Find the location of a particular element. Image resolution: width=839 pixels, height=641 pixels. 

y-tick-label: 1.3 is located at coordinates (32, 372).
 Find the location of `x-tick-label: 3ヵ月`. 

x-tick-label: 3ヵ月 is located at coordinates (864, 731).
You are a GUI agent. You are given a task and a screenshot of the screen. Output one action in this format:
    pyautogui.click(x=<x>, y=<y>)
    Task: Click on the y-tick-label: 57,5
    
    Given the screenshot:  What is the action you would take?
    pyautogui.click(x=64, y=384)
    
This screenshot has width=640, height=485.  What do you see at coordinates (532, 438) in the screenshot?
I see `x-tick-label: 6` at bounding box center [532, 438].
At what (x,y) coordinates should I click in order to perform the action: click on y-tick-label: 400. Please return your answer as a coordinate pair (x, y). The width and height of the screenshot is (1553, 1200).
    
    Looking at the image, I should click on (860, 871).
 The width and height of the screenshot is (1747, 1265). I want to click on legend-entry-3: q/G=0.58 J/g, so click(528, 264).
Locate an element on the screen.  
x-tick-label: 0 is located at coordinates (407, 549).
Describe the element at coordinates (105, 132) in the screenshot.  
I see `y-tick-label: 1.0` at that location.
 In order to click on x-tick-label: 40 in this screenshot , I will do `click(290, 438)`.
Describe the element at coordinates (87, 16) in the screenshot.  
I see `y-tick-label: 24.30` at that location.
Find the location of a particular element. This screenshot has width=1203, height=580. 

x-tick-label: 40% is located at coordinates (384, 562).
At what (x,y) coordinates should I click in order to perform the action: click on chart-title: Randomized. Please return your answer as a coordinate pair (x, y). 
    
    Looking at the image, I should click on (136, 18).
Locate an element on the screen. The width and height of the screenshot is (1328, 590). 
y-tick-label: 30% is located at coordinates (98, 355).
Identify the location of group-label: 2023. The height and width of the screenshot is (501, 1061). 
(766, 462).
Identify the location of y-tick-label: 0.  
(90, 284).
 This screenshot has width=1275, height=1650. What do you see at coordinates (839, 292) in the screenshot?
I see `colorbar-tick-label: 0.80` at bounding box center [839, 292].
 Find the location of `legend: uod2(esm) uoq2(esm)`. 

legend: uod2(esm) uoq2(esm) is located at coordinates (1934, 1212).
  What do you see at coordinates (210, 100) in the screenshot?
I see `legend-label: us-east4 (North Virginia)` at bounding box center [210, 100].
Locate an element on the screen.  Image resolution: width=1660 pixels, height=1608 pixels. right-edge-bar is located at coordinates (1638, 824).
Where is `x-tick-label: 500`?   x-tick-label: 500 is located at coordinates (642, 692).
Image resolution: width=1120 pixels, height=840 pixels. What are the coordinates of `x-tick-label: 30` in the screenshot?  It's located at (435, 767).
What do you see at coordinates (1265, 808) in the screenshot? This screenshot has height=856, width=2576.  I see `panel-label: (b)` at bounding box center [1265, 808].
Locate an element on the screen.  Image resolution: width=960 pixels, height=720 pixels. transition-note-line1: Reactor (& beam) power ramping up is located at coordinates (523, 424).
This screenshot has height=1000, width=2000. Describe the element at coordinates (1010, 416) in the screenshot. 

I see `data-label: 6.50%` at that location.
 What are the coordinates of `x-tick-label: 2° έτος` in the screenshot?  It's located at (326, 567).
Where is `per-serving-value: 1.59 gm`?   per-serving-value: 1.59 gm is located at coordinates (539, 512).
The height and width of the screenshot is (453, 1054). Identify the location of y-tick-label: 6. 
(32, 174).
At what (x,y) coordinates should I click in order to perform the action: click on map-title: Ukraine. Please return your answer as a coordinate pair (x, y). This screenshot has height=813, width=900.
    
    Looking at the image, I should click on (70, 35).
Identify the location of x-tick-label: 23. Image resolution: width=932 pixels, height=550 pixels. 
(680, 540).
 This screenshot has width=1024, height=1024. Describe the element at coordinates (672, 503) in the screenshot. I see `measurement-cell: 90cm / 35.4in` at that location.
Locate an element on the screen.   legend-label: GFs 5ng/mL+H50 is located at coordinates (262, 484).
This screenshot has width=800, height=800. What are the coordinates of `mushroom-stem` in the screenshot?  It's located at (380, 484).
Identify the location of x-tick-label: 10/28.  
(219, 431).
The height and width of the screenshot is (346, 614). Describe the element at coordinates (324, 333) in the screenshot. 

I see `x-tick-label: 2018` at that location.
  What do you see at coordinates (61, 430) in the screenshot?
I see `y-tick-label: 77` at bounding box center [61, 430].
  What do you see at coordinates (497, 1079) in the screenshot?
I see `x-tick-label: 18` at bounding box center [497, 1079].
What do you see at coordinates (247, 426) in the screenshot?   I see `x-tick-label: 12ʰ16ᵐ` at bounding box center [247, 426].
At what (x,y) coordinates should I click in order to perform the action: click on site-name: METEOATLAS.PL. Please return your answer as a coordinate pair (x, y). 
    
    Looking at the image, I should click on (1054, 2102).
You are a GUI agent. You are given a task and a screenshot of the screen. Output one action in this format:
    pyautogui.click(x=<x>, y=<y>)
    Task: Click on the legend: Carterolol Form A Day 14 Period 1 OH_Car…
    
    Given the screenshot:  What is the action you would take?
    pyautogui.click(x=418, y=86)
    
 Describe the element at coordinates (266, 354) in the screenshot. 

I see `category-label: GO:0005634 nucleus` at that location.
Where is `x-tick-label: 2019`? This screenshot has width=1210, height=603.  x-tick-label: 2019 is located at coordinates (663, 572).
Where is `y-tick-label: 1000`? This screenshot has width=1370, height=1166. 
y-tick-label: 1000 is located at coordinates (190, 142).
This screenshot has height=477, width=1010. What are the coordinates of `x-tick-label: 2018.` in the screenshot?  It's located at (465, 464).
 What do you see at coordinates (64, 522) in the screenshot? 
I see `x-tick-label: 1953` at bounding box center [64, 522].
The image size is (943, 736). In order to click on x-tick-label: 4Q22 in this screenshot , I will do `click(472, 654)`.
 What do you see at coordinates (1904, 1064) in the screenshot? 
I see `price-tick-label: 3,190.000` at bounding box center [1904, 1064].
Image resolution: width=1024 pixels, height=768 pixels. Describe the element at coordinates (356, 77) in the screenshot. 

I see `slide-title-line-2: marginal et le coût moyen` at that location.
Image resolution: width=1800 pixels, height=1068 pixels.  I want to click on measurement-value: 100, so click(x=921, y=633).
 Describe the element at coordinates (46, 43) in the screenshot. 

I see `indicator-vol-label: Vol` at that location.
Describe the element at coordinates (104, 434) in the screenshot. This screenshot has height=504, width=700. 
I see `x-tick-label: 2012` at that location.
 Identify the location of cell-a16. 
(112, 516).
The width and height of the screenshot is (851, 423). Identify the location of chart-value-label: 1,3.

◇ ◇ ◇

Can you copy all of the material above verbatim, line by line, without changing a single character?

-- Task solution --
Find the location of a particular element. Image resolution: width=839 pixels, height=641 pixels. 

y-tick-label: 1.3 is located at coordinates (32, 372).
 Find the location of `x-tick-label: 3ヵ月`. 

x-tick-label: 3ヵ月 is located at coordinates (864, 731).
You are a GUI agent. You are given a task and a screenshot of the screen. Output one action in this format:
    pyautogui.click(x=<x>, y=<y>)
    Task: Click on the y-tick-label: 57,5
    
    Given the screenshot:  What is the action you would take?
    pyautogui.click(x=64, y=384)
    
This screenshot has width=640, height=485.  What do you see at coordinates (532, 438) in the screenshot?
I see `x-tick-label: 6` at bounding box center [532, 438].
At what (x,y) coordinates should I click in order to perform the action: click on y-tick-label: 400. Please return your answer as a coordinate pair (x, y). The width and height of the screenshot is (1553, 1200).
    
    Looking at the image, I should click on (860, 871).
 The width and height of the screenshot is (1747, 1265). I want to click on legend-entry-3: q/G=0.58 J/g, so click(528, 264).
Locate an element on the screen.  
x-tick-label: 0 is located at coordinates (407, 549).
Describe the element at coordinates (105, 132) in the screenshot.  
I see `y-tick-label: 1.0` at that location.
 In order to click on x-tick-label: 40 in this screenshot , I will do `click(290, 438)`.
Describe the element at coordinates (87, 16) in the screenshot.  
I see `y-tick-label: 24.30` at that location.
Find the location of a particular element. This screenshot has width=1203, height=580. 

x-tick-label: 40% is located at coordinates (384, 562).
At what (x,y) coordinates should I click in order to perform the action: click on chart-title: Randomized. Please return your answer as a coordinate pair (x, y). 
    
    Looking at the image, I should click on (136, 18).
Locate an element on the screen. The width and height of the screenshot is (1328, 590). 
y-tick-label: 30% is located at coordinates (98, 355).
Identify the location of group-label: 2023. The height and width of the screenshot is (501, 1061). 
(766, 462).
Identify the location of y-tick-label: 0.  
(90, 284).
 This screenshot has width=1275, height=1650. What do you see at coordinates (839, 292) in the screenshot?
I see `colorbar-tick-label: 0.80` at bounding box center [839, 292].
 Find the location of `legend: uod2(esm) uoq2(esm)`. 

legend: uod2(esm) uoq2(esm) is located at coordinates (1934, 1212).
  What do you see at coordinates (210, 100) in the screenshot?
I see `legend-label: us-east4 (North Virginia)` at bounding box center [210, 100].
Locate an element on the screen.  Image resolution: width=1660 pixels, height=1608 pixels. right-edge-bar is located at coordinates (1638, 824).
Where is `x-tick-label: 500`?   x-tick-label: 500 is located at coordinates (642, 692).
Image resolution: width=1120 pixels, height=840 pixels. What are the coordinates of `x-tick-label: 30` in the screenshot?  It's located at (435, 767).
What do you see at coordinates (1265, 808) in the screenshot? This screenshot has height=856, width=2576.  I see `panel-label: (b)` at bounding box center [1265, 808].
Locate an element on the screen.  Image resolution: width=960 pixels, height=720 pixels. transition-note-line1: Reactor (& beam) power ramping up is located at coordinates (523, 424).
This screenshot has height=1000, width=2000. Describe the element at coordinates (1010, 416) in the screenshot. 

I see `data-label: 6.50%` at that location.
 What are the coordinates of `x-tick-label: 2° έτος` in the screenshot?  It's located at (326, 567).
Where is `per-serving-value: 1.59 gm`?   per-serving-value: 1.59 gm is located at coordinates (539, 512).
The height and width of the screenshot is (453, 1054). Identify the location of y-tick-label: 6. 
(32, 174).
At what (x,y) coordinates should I click in order to perform the action: click on map-title: Ukraine. Please return your answer as a coordinate pair (x, y). This screenshot has height=813, width=900.
    
    Looking at the image, I should click on (70, 35).
Identify the location of x-tick-label: 23. Image resolution: width=932 pixels, height=550 pixels. 
(680, 540).
 This screenshot has width=1024, height=1024. Describe the element at coordinates (672, 503) in the screenshot. I see `measurement-cell: 90cm / 35.4in` at that location.
Locate an element on the screen.   legend-label: GFs 5ng/mL+H50 is located at coordinates (262, 484).
This screenshot has width=800, height=800. What are the coordinates of `mushroom-stem` in the screenshot?  It's located at (380, 484).
Identify the location of x-tick-label: 10/28.  
(219, 431).
The height and width of the screenshot is (346, 614). Describe the element at coordinates (324, 333) in the screenshot. 

I see `x-tick-label: 2018` at that location.
  What do you see at coordinates (61, 430) in the screenshot?
I see `y-tick-label: 77` at bounding box center [61, 430].
  What do you see at coordinates (497, 1079) in the screenshot?
I see `x-tick-label: 18` at bounding box center [497, 1079].
What do you see at coordinates (247, 426) in the screenshot?   I see `x-tick-label: 12ʰ16ᵐ` at bounding box center [247, 426].
At what (x,y) coordinates should I click in order to perform the action: click on site-name: METEOATLAS.PL. Please return your answer as a coordinate pair (x, y). 
    
    Looking at the image, I should click on (1054, 2102).
You are a GUI agent. You are given a task and a screenshot of the screen. Output one action in this format:
    pyautogui.click(x=<x>, y=<y>)
    Task: Click on the legend: Carterolol Form A Day 14 Period 1 OH_Car…
    
    Given the screenshot:  What is the action you would take?
    pyautogui.click(x=418, y=86)
    
 Describe the element at coordinates (266, 354) in the screenshot. 

I see `category-label: GO:0005634 nucleus` at that location.
Where is `x-tick-label: 2019`? This screenshot has width=1210, height=603.  x-tick-label: 2019 is located at coordinates (663, 572).
Where is `y-tick-label: 1000`? This screenshot has width=1370, height=1166. 
y-tick-label: 1000 is located at coordinates (190, 142).
This screenshot has height=477, width=1010. What are the coordinates of `x-tick-label: 2018.` in the screenshot?  It's located at (465, 464).
 What do you see at coordinates (64, 522) in the screenshot? 
I see `x-tick-label: 1953` at bounding box center [64, 522].
The image size is (943, 736). In order to click on x-tick-label: 4Q22 in this screenshot , I will do `click(472, 654)`.
 What do you see at coordinates (1904, 1064) in the screenshot? 
I see `price-tick-label: 3,190.000` at bounding box center [1904, 1064].
Image resolution: width=1024 pixels, height=768 pixels. Describe the element at coordinates (356, 77) in the screenshot. 

I see `slide-title-line-2: marginal et le coût moyen` at that location.
Image resolution: width=1800 pixels, height=1068 pixels.  I want to click on measurement-value: 100, so click(x=921, y=633).
 Describe the element at coordinates (46, 43) in the screenshot. 

I see `indicator-vol-label: Vol` at that location.
Describe the element at coordinates (104, 434) in the screenshot. This screenshot has height=504, width=700. 
I see `x-tick-label: 2012` at that location.
 Identify the location of cell-a16. 
(112, 516).
The width and height of the screenshot is (851, 423). Identify the location of chart-value-label: 1,3.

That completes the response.